6. CL - March 2, 2021

” Between 1801-1921, 8 million people left Ireland, often for British dominions and territories, while a further 1.5 million went to Britain between the mid-1930s and 2000. While we can empathise with the “exile” of perhaps two million Irish poor during the 1840s Great Famine, the reality is that most Irish people willingly left Ireland. ”
Professor Niamh Gallagher, Irish Times, March 2.

Economic compulsion had nothing to with it; it was just a matter of individual choice.

Gallagher in her Macnamh 100 address did cite Connolly;

” In his 1910 work, Labour in Irish History, Connolly wrote that ‘the progress of the fight for national liberty of any subject nation must …keep pace with … the struggle for liberty of the most subject class in that nation.’ For Connolly, democracy, and the essential sovereignty of the people, lay within the working classes, not within the middle and upper classes, who had been corrupted by capitalism and exploited the workers for their own gain. For Connolly, these were the true imperialists. No question of sovereignty could be solved by territory alone when the imperialist class continued to exploit the sovereign—the working classes of the world who had no territorial boundaries.”

But Connolly also wrote;

” “If you remove the English Army tomorrow and hoist the green flag over Dublin Castle., unless you set about the organization of the Socialist Republic your efforts will be in vain. England will still rule you.

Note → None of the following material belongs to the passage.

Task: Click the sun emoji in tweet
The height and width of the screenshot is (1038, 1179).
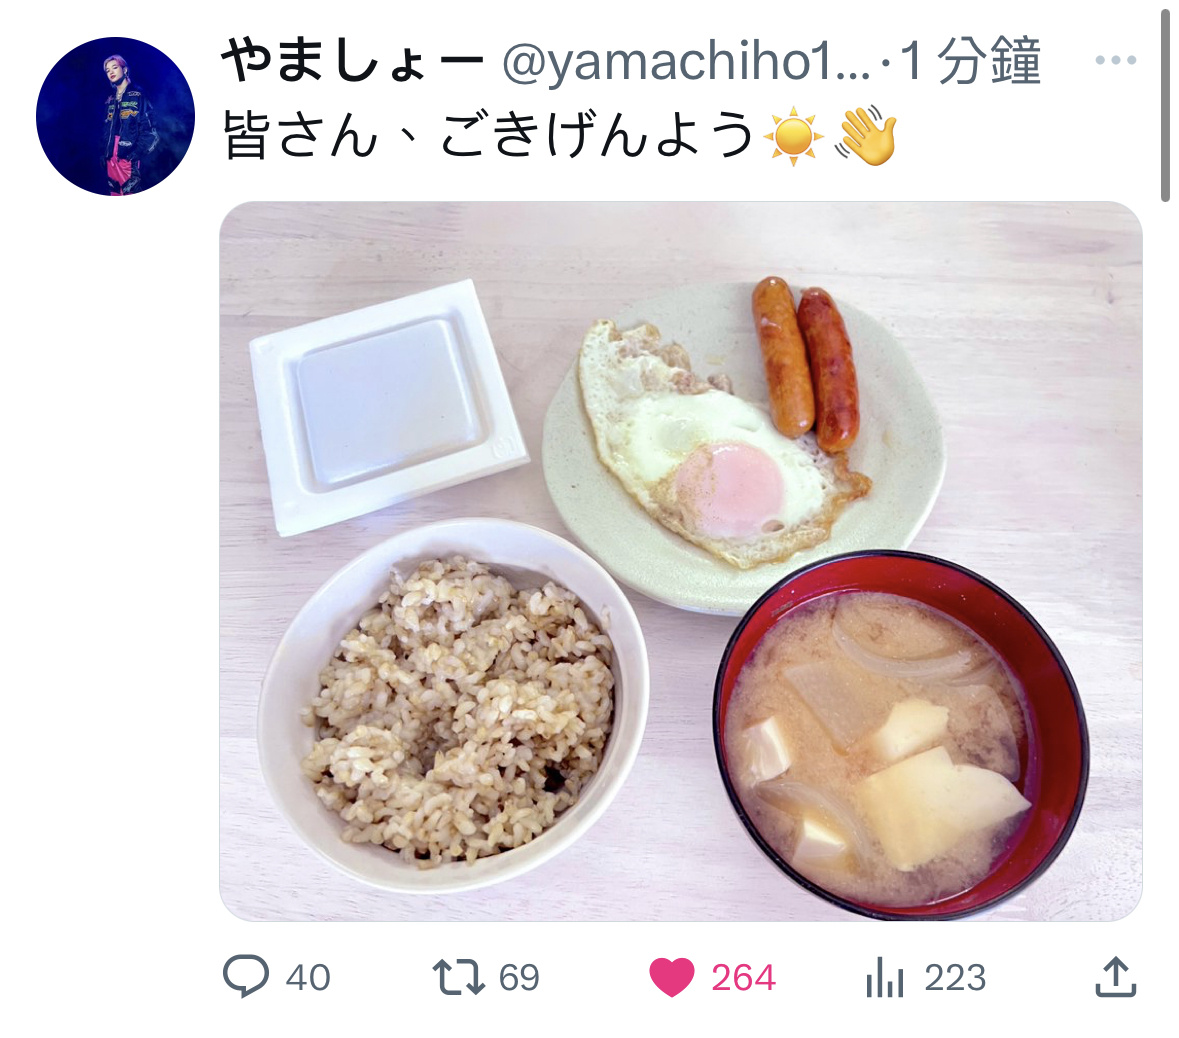Action: (793, 137)
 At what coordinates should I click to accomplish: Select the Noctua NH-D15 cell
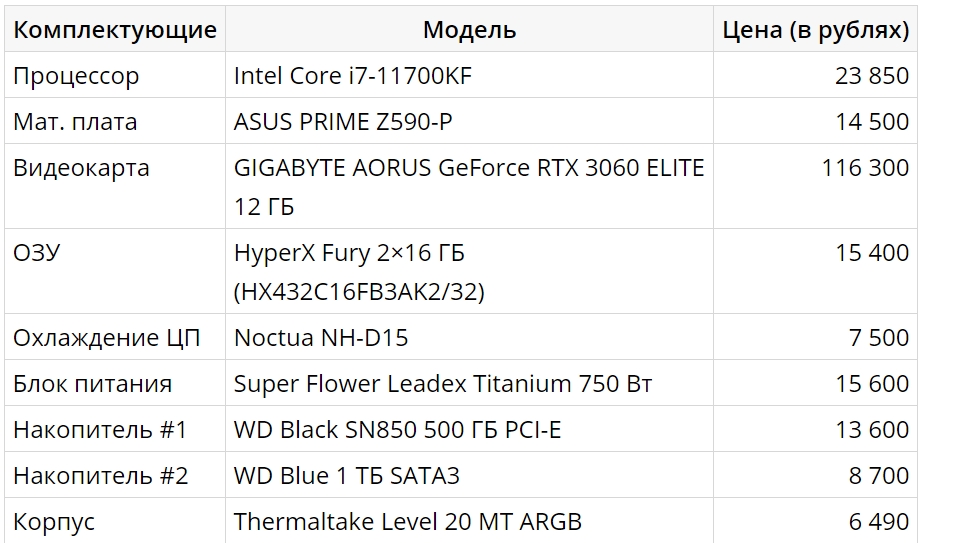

She would rule you through her capitalists, through her landlords, through her financiers, through the whole array of commercial and individualist institutions she has planted in this country and watered with the tears of our mothers and the blood of our martyrs.” –
James Connolly.

Any intelligible discussion of the British empire in Ireland must take account of the capitalist, exploiting institutions embedded and maintained by imperial state power.
Ignoring these historical realities and consequences of imperial political economic power in Ireland, and instead incanting the neoliberal bromide of individual choice is a form of historiographical malpractice.


Bagetelle's Unison Touchstone - March 2, 2021

In retrospect it’s clear that the campaign for acceptance of the poppy, the associated celebrations and condemnation of the condemnation of Irish people taking the English Shilling was the prologue to smearing the Irish with British settler colonialism and its horror show of genocide and sundry crimes against humanity.

My GGF, a Dubliner, who fought in the British army in WWI was disowned by his brother and they never spoke again. A common occurrence in families throughout the occupation of Ireland by the British empire.

Liked by 1 person

7. roddy - March 2, 2021

We are now told up here that the poppy remembers “those who fought for all of us”.Practically every TV journalist wears one whilst presenting one sided stories about the conflict and ignoring the fact the emblem remembers those “who served in all conflicts” ie those who plundered and murdered all over the world in the service of imperialism.